Students cannot be a lead CI on an NCI project however, for the QCIF share postdocs can be. For NCMAS the lead CI is required to have an ARC or NHMRC grant or equivalent which is why larger groups apply for NCMAS. A grant is not required for a project under QCIF. However, the QCIF allocations are small, around 20-50 thousand per quarter. Larger allocations are only available through NCMAS.
Some applications like Mathematica and Matlab are licensed software. Mathematica is only available to ANU researchers on NCI. For Matlab, Griffith will need to get in contact with NCI to set up their institutional license. At the moment this is not available so one cannot use it. Unless you have your own license. But also in that case you would need to get in touch with NCI first to see if you can use Matlab on Gadi or not.

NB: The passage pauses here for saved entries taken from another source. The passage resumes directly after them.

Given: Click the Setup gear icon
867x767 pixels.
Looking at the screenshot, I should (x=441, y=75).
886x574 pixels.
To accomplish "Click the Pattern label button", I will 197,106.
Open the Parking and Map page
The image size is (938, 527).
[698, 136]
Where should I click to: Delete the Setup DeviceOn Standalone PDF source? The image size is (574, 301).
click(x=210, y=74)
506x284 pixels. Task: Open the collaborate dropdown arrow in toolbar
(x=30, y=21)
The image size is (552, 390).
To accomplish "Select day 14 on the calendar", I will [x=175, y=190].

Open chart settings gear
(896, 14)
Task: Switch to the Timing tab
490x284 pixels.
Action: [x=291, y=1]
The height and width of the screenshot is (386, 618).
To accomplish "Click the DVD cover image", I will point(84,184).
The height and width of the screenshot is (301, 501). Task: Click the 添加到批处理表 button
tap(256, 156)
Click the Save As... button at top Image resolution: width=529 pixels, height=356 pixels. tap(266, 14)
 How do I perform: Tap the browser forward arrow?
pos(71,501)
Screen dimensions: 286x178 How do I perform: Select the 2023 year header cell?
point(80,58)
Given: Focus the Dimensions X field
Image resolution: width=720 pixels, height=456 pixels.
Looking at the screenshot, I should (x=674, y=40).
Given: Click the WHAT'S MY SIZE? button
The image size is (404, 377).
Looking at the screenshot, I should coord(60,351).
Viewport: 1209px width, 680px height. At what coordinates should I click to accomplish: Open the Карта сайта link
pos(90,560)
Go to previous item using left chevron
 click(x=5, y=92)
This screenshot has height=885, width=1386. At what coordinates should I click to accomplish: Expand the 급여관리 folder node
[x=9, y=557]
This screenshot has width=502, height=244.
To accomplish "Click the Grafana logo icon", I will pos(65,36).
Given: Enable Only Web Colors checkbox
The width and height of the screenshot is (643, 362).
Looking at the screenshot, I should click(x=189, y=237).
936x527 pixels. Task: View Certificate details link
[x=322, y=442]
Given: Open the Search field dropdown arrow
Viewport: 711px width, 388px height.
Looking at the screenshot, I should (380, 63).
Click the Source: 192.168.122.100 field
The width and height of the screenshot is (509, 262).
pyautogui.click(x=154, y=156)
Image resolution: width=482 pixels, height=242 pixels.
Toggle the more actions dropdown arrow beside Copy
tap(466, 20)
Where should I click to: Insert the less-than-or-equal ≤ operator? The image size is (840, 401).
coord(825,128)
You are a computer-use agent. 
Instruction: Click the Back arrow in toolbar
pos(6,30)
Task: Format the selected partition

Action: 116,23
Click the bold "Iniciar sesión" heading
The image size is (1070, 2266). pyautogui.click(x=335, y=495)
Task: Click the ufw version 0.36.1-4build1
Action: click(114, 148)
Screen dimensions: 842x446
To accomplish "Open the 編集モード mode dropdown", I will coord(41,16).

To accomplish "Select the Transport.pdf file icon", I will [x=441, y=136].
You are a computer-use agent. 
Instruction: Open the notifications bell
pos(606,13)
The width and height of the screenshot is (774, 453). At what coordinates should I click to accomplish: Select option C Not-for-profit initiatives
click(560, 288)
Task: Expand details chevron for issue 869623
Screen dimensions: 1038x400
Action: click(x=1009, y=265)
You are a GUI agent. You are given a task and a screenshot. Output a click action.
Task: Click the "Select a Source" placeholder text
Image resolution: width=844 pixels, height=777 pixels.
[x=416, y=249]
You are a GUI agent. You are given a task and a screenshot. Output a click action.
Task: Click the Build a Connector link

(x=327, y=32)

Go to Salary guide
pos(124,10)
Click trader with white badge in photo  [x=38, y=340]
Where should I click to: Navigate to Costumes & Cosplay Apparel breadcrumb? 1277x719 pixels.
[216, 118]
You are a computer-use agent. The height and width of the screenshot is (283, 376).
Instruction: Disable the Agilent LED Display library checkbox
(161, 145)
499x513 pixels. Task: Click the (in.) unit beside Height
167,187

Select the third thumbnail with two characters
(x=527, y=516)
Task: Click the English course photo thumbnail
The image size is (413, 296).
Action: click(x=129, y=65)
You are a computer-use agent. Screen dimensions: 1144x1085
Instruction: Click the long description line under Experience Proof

In general, allocations are given in service units SUs. 1 core hour is charged at 2 SUs. So if you have a calculation running using 4 cores and taking 48 hours then you will be charged 4*48*2=384 SUs for that calculation.
If a larger disk space (e.g 300GB) is needed, you would need to talk to NCI to increase the space in /scratch to accommodate this. If a larger RAM (e.g 400GB ), then you would need to make sure you run in a queue that supports that ram request. They could be charged more than 2 SUs per core hour though, so you would need to factor that in.
But talk to NCI, help@nci.org.au, first to see if you could use the application (e.g Matlab) onNCI before you even consider applying for an allocation on NCI.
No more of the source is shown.